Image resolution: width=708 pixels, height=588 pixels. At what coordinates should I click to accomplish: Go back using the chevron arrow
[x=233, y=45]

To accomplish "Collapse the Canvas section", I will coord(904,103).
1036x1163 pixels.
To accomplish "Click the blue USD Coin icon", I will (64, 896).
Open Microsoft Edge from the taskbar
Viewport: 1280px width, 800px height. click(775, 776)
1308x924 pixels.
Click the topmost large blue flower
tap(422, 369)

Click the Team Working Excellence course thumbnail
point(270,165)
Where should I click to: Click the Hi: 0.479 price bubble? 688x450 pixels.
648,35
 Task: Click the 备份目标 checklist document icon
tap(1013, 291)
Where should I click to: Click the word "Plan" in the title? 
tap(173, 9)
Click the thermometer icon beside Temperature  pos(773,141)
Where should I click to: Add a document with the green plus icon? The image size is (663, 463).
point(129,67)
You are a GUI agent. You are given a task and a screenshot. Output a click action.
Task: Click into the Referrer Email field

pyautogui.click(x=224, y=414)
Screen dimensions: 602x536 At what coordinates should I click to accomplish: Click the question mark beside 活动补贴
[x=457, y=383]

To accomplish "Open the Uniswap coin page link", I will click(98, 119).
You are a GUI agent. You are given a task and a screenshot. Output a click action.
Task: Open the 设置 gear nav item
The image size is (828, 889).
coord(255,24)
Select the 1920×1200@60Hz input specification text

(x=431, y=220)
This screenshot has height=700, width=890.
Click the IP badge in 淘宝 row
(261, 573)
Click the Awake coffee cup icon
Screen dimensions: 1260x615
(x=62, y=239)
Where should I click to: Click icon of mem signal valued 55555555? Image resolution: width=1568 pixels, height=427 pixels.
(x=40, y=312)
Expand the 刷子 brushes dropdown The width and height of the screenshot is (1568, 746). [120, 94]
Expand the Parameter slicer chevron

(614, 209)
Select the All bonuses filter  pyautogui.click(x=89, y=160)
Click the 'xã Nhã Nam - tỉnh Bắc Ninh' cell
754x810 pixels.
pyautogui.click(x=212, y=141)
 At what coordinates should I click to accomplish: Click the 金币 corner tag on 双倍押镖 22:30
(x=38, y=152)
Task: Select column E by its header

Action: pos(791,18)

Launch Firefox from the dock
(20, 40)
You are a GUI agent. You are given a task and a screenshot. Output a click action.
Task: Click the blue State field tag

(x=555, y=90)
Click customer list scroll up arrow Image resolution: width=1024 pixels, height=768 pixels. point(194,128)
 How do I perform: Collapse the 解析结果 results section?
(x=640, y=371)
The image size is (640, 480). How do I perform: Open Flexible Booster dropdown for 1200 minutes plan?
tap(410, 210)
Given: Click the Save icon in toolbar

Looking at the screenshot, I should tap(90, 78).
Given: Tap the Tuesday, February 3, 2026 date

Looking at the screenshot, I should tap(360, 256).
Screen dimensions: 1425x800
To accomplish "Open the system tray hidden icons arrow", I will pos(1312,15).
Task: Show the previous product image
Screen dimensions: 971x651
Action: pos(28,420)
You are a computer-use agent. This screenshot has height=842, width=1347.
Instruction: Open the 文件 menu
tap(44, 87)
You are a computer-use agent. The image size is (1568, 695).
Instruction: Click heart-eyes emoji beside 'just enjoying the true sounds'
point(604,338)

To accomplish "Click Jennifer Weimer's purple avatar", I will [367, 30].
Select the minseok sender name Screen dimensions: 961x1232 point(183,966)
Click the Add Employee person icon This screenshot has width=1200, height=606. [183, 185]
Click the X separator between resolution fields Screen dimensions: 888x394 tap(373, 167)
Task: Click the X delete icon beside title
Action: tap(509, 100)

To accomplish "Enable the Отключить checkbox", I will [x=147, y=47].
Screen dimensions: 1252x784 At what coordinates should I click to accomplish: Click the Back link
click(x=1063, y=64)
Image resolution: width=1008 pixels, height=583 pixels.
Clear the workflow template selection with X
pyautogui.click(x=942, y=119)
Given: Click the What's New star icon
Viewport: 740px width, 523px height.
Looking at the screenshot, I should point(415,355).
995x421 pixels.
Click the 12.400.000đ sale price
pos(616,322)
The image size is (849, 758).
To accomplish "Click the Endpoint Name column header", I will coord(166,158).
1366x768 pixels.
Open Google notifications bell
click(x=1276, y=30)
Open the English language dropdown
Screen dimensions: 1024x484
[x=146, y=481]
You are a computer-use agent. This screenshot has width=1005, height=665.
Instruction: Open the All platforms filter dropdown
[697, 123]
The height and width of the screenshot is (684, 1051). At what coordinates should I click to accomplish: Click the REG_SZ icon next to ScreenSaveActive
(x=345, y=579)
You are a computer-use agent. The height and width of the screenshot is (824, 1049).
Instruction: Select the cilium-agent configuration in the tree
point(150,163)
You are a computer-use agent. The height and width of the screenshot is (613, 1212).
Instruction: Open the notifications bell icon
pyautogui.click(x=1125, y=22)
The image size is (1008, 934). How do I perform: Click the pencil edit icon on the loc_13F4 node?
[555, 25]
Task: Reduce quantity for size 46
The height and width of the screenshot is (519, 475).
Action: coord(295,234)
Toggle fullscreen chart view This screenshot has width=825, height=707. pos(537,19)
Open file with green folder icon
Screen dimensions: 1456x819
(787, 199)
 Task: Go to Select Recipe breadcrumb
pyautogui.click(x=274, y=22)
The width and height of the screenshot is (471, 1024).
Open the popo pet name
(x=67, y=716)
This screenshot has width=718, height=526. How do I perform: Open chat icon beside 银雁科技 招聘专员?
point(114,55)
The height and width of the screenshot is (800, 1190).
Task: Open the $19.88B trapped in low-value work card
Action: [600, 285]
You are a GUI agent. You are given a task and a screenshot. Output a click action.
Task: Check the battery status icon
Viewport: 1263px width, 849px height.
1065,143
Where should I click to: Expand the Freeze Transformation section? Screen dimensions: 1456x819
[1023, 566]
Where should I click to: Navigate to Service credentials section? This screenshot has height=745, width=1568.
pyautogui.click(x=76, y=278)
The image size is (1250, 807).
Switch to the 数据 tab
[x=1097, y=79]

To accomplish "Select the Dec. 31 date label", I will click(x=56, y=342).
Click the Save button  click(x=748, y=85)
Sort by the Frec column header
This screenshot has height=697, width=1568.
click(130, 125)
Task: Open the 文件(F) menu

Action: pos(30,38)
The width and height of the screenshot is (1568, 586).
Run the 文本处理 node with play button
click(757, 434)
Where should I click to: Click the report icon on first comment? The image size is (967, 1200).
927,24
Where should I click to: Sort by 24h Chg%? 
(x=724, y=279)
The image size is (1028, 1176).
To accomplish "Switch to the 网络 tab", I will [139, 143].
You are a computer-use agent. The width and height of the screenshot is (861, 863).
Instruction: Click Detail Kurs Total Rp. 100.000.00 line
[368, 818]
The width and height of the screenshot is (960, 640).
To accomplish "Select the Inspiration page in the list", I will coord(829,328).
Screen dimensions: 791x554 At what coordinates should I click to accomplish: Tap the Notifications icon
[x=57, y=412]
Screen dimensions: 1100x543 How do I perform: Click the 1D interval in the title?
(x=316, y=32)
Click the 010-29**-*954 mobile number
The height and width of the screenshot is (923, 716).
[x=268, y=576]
--------------------------------------------------
## What needs to be done
The whole of the data above must be given again, unaltered and complete.

## Written answer
Image resolution: width=708 pixels, height=588 pixels. At what coordinates should I click to accomplish: Go back using the chevron arrow
[x=233, y=45]

To accomplish "Collapse the Canvas section", I will coord(904,103).
1036x1163 pixels.
To accomplish "Click the blue USD Coin icon", I will (64, 896).
Open Microsoft Edge from the taskbar
Viewport: 1280px width, 800px height. click(775, 776)
1308x924 pixels.
Click the topmost large blue flower
tap(422, 369)

Click the Team Working Excellence course thumbnail
point(270,165)
Where should I click to: Click the Hi: 0.479 price bubble? 688x450 pixels.
648,35
 Task: Click the 备份目标 checklist document icon
tap(1013, 291)
Where should I click to: Click the word "Plan" in the title? 
tap(173, 9)
Click the thermometer icon beside Temperature  pos(773,141)
Where should I click to: Add a document with the green plus icon? The image size is (663, 463).
point(129,67)
You are a GUI agent. You are given a task and a screenshot. Output a click action.
Task: Click into the Referrer Email field

pyautogui.click(x=224, y=414)
Screen dimensions: 602x536 At what coordinates should I click to accomplish: Click the question mark beside 活动补贴
[x=457, y=383]

To accomplish "Open the Uniswap coin page link", I will click(98, 119).
You are a GUI agent. You are given a task and a screenshot. Output a click action.
Task: Open the 设置 gear nav item
The image size is (828, 889).
coord(255,24)
Select the 1920×1200@60Hz input specification text

(x=431, y=220)
This screenshot has height=700, width=890.
Click the IP badge in 淘宝 row
(261, 573)
Click the Awake coffee cup icon
Screen dimensions: 1260x615
(x=62, y=239)
Where should I click to: Click icon of mem signal valued 55555555? Image resolution: width=1568 pixels, height=427 pixels.
(x=40, y=312)
Expand the 刷子 brushes dropdown The width and height of the screenshot is (1568, 746). [120, 94]
Expand the Parameter slicer chevron

(614, 209)
Select the All bonuses filter  pyautogui.click(x=89, y=160)
Click the 'xã Nhã Nam - tỉnh Bắc Ninh' cell
754x810 pixels.
pyautogui.click(x=212, y=141)
 At what coordinates should I click to accomplish: Click the 金币 corner tag on 双倍押镖 22:30
(x=38, y=152)
Task: Select column E by its header

Action: pos(791,18)

Launch Firefox from the dock
(20, 40)
You are a GUI agent. You are given a task and a screenshot. Output a click action.
Task: Click the blue State field tag

(x=555, y=90)
Click customer list scroll up arrow Image resolution: width=1024 pixels, height=768 pixels. point(194,128)
 How do I perform: Collapse the 解析结果 results section?
(x=640, y=371)
The image size is (640, 480). How do I perform: Open Flexible Booster dropdown for 1200 minutes plan?
tap(410, 210)
Given: Click the Save icon in toolbar

Looking at the screenshot, I should tap(90, 78).
Given: Tap the Tuesday, February 3, 2026 date

Looking at the screenshot, I should tap(360, 256).
Screen dimensions: 1425x800
To accomplish "Open the system tray hidden icons arrow", I will pos(1312,15).
Task: Show the previous product image
Screen dimensions: 971x651
Action: pos(28,420)
You are a computer-use agent. This screenshot has height=842, width=1347.
Instruction: Open the 文件 menu
tap(44, 87)
You are a computer-use agent. The image size is (1568, 695).
Instruction: Click heart-eyes emoji beside 'just enjoying the true sounds'
point(604,338)

To accomplish "Click Jennifer Weimer's purple avatar", I will [367, 30].
Select the minseok sender name Screen dimensions: 961x1232 point(183,966)
Click the Add Employee person icon This screenshot has width=1200, height=606. [183, 185]
Click the X separator between resolution fields Screen dimensions: 888x394 tap(373, 167)
Task: Click the X delete icon beside title
Action: tap(509, 100)

To accomplish "Enable the Отключить checkbox", I will [x=147, y=47].
Screen dimensions: 1252x784 At what coordinates should I click to accomplish: Click the Back link
click(x=1063, y=64)
Image resolution: width=1008 pixels, height=583 pixels.
Clear the workflow template selection with X
pyautogui.click(x=942, y=119)
Given: Click the What's New star icon
Viewport: 740px width, 523px height.
Looking at the screenshot, I should point(415,355).
995x421 pixels.
Click the 12.400.000đ sale price
pos(616,322)
The image size is (849, 758).
To accomplish "Click the Endpoint Name column header", I will coord(166,158).
1366x768 pixels.
Open Google notifications bell
click(x=1276, y=30)
Open the English language dropdown
Screen dimensions: 1024x484
[x=146, y=481]
You are a computer-use agent. This screenshot has width=1005, height=665.
Instruction: Open the All platforms filter dropdown
[697, 123]
The height and width of the screenshot is (684, 1051). At what coordinates should I click to accomplish: Click the REG_SZ icon next to ScreenSaveActive
(x=345, y=579)
You are a computer-use agent. The height and width of the screenshot is (824, 1049).
Instruction: Select the cilium-agent configuration in the tree
point(150,163)
You are a computer-use agent. The height and width of the screenshot is (613, 1212).
Instruction: Open the notifications bell icon
pyautogui.click(x=1125, y=22)
The image size is (1008, 934). How do I perform: Click the pencil edit icon on the loc_13F4 node?
[555, 25]
Task: Reduce quantity for size 46
The height and width of the screenshot is (519, 475).
Action: coord(295,234)
Toggle fullscreen chart view This screenshot has width=825, height=707. pos(537,19)
Open file with green folder icon
Screen dimensions: 1456x819
(787, 199)
 Task: Go to Select Recipe breadcrumb
pyautogui.click(x=274, y=22)
The width and height of the screenshot is (471, 1024).
Open the popo pet name
(x=67, y=716)
This screenshot has width=718, height=526. How do I perform: Open chat icon beside 银雁科技 招聘专员?
point(114,55)
The height and width of the screenshot is (800, 1190).
Task: Open the $19.88B trapped in low-value work card
Action: [600, 285]
You are a GUI agent. You are given a task and a screenshot. Output a click action.
Task: Check the battery status icon
Viewport: 1263px width, 849px height.
1065,143
Where should I click to: Expand the Freeze Transformation section? Screen dimensions: 1456x819
[1023, 566]
Where should I click to: Navigate to Service credentials section? This screenshot has height=745, width=1568.
pyautogui.click(x=76, y=278)
The image size is (1250, 807).
Switch to the 数据 tab
[x=1097, y=79]

To accomplish "Select the Dec. 31 date label", I will click(x=56, y=342).
Click the Save button  click(x=748, y=85)
Sort by the Frec column header
This screenshot has height=697, width=1568.
click(130, 125)
Task: Open the 文件(F) menu

Action: pos(30,38)
The width and height of the screenshot is (1568, 586).
Run the 文本处理 node with play button
click(757, 434)
Where should I click to: Click the report icon on first comment? The image size is (967, 1200).
927,24
Where should I click to: Sort by 24h Chg%? 
(x=724, y=279)
The image size is (1028, 1176).
To accomplish "Switch to the 网络 tab", I will [139, 143].
You are a computer-use agent. The width and height of the screenshot is (861, 863).
Instruction: Click Detail Kurs Total Rp. 100.000.00 line
[368, 818]
The width and height of the screenshot is (960, 640).
To accomplish "Select the Inspiration page in the list", I will coord(829,328).
Screen dimensions: 791x554 At what coordinates should I click to accomplish: Tap the Notifications icon
[x=57, y=412]
Screen dimensions: 1100x543 How do I perform: Click the 1D interval in the title?
(x=316, y=32)
Click the 010-29**-*954 mobile number
The height and width of the screenshot is (923, 716).
[x=268, y=576]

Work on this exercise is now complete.